Tradição das lapinhas se mantém na Capital

Cada vez mais raras, as lapinhas ainda podem ser visitadas em algumas residências de bairros de Fortaleza

Escrito por Vanessa Madeira - Repórter ,
Legenda: O hábito de montar lapinhas em família, de forma totalmente artesanal, no período natalino, ainda resiste em alguns bairros da Capital
Foto: Foto: Thiago Gadelha

Na medida em que o Natal se aproxima, dona Raimunda da Costa começa os preparativos. Com cuidado, desembrulha peça a peça, e, aos poucos, vai construindo, ao lado dos filhos, todo o cenário no qual se passa a história do nascimento de Jesus. Em sua casa, a tradição das lapinhas, quase perdida, se mantém há 69 anos e já virou grande atração no bairro do Mucuripe, onde mora com a família.

"Quando eu tinha só cinco anos de idade, uma senhora na rua da casa dos meus pais fazia lapinhas lindas e eu sempre pensava: 'Quando crescer, vou montar uma igual na minha casa'. Assim que me casei, quando completei 20 anos, comecei minha própria tradição", lembra.

O presépio, montado sobre uma mesa de mais de 2 metros de largura na garagem de casa, retrata toda a narrativa natalina, desde a perseguição do rei Herodes aos recém-nascidos, e a busca de Maria por um lugar para dar à luz, até a visita dos reis magos após a chegada de Jesus. O trabalho requer tempo e paciência. Para isso, dona Raimunda conta com a ajuda dos filhos. "Dá muito trabalho. Tem que trazer a areia, montar as casinhas, os personagens, colocar a fiação, a iluminação. Mas fica lindo no final", garante ela.

Depois de pronta a lapinha, a família abre as portas de casa para visitação. Além da própria comunidade, moradores de outros bairros da cidade vão ao local para conhecer o famoso presépio de dona Raimunda. O auge da atração acontece no dia 25, quando ela e os filhos promovem uma tarde de festa na rua em que vivem, reunindo adultos e crianças para comemorar o Natal. Na ocasião, os pequenos recebem de presente brinquedos doados por voluntários.

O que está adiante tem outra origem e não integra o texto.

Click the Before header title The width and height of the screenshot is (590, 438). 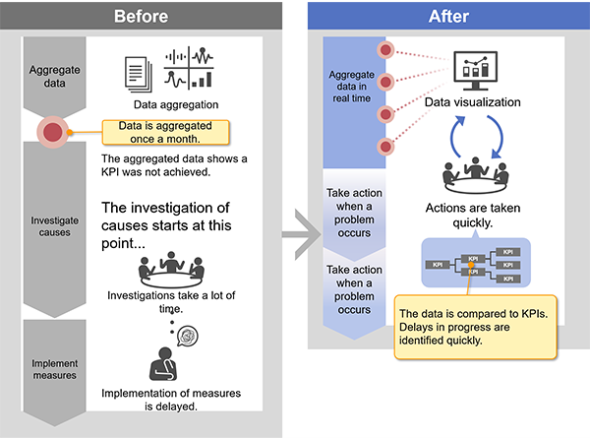(141, 16)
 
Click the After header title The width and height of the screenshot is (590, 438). (448, 16)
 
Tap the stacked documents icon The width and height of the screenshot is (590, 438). (139, 74)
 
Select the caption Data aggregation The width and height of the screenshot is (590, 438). (176, 104)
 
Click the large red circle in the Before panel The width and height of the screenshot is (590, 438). (53, 132)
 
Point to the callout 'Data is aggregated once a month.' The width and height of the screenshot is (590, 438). (165, 132)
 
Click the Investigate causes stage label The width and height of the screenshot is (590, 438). (54, 226)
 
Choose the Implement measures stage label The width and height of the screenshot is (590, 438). (54, 369)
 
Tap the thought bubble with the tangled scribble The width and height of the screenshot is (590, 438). (188, 336)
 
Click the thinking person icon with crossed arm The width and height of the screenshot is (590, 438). (163, 364)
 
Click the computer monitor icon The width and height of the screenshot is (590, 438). (476, 71)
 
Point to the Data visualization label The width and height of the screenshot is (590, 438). (473, 102)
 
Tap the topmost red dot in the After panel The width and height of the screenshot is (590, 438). (385, 50)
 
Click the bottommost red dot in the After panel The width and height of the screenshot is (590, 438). (385, 147)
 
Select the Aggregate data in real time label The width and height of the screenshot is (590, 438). (352, 87)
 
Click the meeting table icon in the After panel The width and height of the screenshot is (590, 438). (476, 175)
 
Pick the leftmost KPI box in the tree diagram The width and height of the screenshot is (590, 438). (438, 265)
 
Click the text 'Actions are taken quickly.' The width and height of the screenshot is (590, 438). (473, 215)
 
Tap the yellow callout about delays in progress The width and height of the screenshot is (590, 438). (476, 327)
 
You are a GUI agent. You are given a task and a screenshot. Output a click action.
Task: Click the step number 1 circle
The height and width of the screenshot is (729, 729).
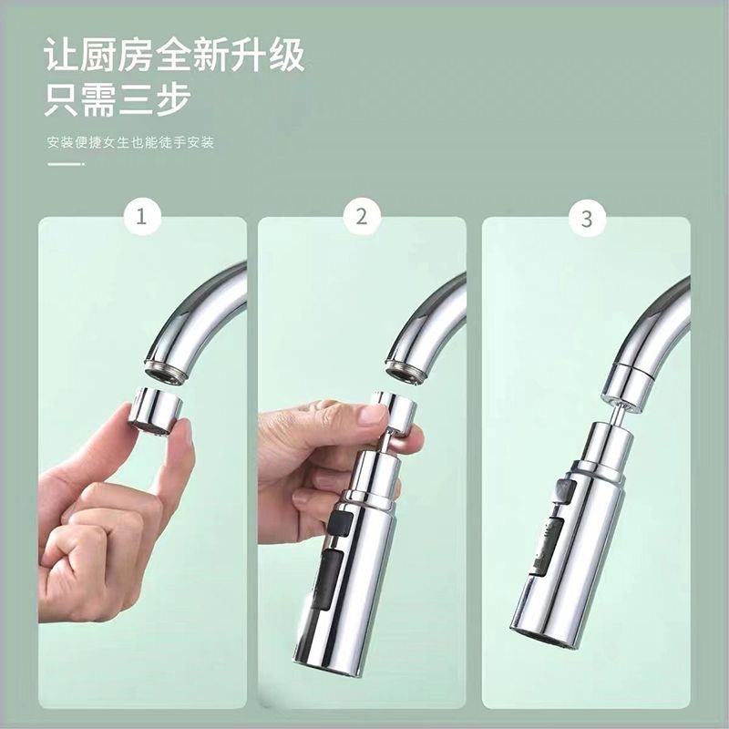[141, 219]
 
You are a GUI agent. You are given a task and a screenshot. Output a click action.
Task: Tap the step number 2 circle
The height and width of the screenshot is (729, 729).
[362, 218]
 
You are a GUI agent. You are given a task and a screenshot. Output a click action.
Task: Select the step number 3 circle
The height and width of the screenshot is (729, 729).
[586, 219]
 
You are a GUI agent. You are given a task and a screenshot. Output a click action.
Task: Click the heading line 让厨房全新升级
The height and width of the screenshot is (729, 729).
[174, 56]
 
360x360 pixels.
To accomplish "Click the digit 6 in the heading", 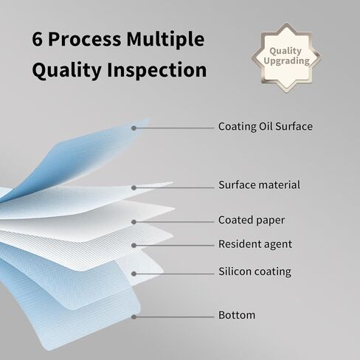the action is (37, 39).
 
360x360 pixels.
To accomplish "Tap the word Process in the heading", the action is (85, 39).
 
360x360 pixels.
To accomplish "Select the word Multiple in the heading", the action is (165, 40).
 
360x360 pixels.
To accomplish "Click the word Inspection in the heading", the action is (156, 70).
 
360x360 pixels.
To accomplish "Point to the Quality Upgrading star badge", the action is (286, 58).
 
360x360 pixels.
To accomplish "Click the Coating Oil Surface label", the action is (266, 126).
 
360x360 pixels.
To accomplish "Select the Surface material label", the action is (260, 184).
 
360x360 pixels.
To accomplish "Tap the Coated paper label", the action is (252, 221).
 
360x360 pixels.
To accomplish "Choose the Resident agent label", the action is (255, 244).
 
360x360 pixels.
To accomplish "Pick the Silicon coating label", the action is (255, 271).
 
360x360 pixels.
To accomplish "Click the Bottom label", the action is (237, 315).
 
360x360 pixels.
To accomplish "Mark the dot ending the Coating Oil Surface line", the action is (134, 128).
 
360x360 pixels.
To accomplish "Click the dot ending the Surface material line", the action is (134, 188).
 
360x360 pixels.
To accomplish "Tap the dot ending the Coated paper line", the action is (134, 222).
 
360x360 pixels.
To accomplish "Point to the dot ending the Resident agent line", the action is (134, 246).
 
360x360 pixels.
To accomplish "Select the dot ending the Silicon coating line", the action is (134, 274).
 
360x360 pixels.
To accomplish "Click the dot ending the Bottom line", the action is (134, 317).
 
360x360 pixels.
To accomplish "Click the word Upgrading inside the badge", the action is (286, 61).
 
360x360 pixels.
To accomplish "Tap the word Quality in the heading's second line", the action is (67, 71).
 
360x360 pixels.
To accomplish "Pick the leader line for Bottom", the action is (174, 317).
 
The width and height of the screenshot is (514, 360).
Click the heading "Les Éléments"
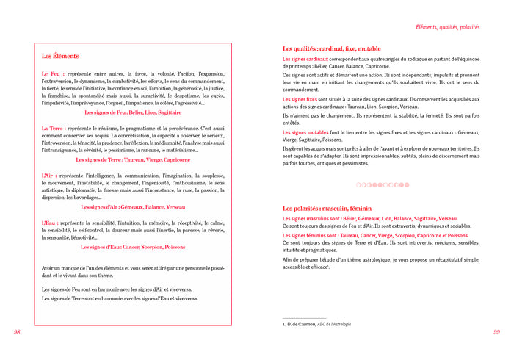60,56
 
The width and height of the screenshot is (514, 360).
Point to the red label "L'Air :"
51,176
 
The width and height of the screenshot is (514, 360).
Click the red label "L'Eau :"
51,222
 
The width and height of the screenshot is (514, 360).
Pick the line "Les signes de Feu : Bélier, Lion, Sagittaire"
133,112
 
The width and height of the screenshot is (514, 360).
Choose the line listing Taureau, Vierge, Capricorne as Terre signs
134,159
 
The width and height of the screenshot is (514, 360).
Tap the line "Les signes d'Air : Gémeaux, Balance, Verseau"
133,207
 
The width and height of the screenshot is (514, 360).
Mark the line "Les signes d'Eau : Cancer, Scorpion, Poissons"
133,247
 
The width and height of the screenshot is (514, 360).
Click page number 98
17,331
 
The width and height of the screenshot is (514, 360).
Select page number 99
496,331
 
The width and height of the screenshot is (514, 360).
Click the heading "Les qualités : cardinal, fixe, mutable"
337,48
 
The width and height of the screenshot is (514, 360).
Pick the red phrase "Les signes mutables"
305,132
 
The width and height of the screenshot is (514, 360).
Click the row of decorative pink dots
382,184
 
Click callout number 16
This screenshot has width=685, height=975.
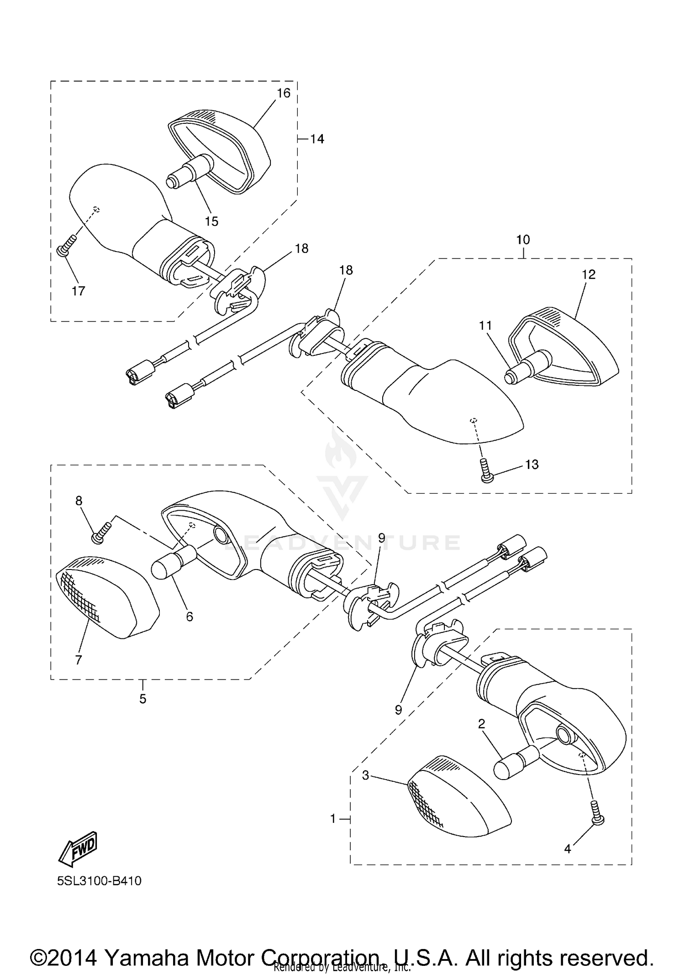coord(284,93)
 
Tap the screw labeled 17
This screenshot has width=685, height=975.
coord(65,247)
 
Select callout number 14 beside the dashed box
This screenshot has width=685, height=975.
coord(317,139)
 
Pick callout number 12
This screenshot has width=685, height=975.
coord(589,274)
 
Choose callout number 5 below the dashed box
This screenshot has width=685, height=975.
coord(142,699)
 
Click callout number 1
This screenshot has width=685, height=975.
coord(333,819)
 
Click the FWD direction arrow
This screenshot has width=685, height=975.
coord(78,849)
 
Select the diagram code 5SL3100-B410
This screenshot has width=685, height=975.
coord(99,881)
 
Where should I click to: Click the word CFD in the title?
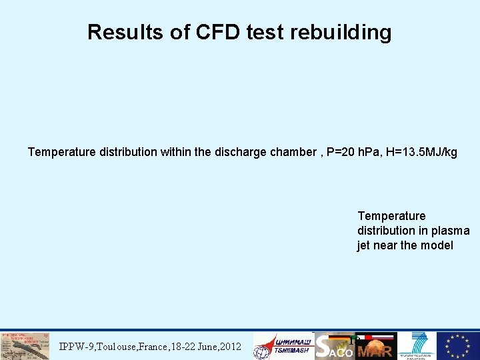(217, 33)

Aos 91 anos, dona Raimunda espera que os filhos, netos e bisnetos mantenham o costume cultivado há quase sete décadas: "Isso aqui é minha vida. Toda família adora, então acredito que a tradição vai continuar".

No bairro Jacarecanga, as lapinhas também se perpetuam pelo esforço da família Freire. O costume foi iniciado pela matriarca, que aprendeu o trabalho artesanal ainda criança. A tradição acabou repassada à irmã mais velha de dona Enoi Freire, mas, após sua morte, nos anos 1960, os demais parentes por pouco não abandonaram a prática. "No ano em que minha tia morreu, minha mãe não quis fazer. Mas, numa noite, ela teve um sonho quem minha tia pedia para ela não deixar morrer a tradição. Ela resolveu dar continuidade e, desde então, nunca mais parou", conta Ione, filha de dona Enoi.

Com 88 anos, dona Enoi deixou a cargo dos filhos a montagem do presépio, já famoso nas ruas da Jacarecanga. A construção começa em novembro e leva cerca de um mês para ser concluída. O trabalho, realizado de forma inteiramente artesanal, uma das exigências da família. "Disso a gente não abre mão. Foi assim que minha mãe aprendeu e assim que ela nos ensinou. Faz parte da tradição", diz Ione.

Outro hábito é colocar o menino Jesus na manjedoura apenas na meia-noite do dia 24, quando todos chegam da missa de Natal. "Para nós, a importância de continuar essa tradição é homenagear Jesus. Na nossa família, o Natal só tem sentido quando paramos para refletir sobre a presença do menino Jesus e a mensagem que ele trouxe de paz, perdão e amor", conclui.